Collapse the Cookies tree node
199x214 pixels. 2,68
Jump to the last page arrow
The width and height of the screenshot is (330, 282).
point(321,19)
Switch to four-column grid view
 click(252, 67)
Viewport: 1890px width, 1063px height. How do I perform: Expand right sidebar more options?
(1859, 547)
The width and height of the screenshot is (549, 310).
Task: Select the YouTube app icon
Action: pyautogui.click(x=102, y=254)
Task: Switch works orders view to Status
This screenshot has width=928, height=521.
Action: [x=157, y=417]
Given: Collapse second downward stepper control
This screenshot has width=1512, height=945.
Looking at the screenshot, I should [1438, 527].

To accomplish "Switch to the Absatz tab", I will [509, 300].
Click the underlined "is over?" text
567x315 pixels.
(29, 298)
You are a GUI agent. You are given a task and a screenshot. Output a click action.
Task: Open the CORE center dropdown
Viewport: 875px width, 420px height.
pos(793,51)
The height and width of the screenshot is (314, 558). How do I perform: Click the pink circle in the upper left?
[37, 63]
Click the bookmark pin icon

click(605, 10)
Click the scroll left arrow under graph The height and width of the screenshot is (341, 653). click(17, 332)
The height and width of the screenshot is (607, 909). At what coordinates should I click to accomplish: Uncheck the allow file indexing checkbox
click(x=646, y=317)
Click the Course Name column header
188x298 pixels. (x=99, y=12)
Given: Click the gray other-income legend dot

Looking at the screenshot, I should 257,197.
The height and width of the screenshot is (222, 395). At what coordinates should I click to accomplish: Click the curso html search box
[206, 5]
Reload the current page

[WORK TO COMPLETE] Among the lines above, find each one containing the string "arrow" and copy it.

[EXERCISE OUTPUT]
Jump to the last page arrow
Click the scroll left arrow under graph The height and width of the screenshot is (341, 653). click(17, 332)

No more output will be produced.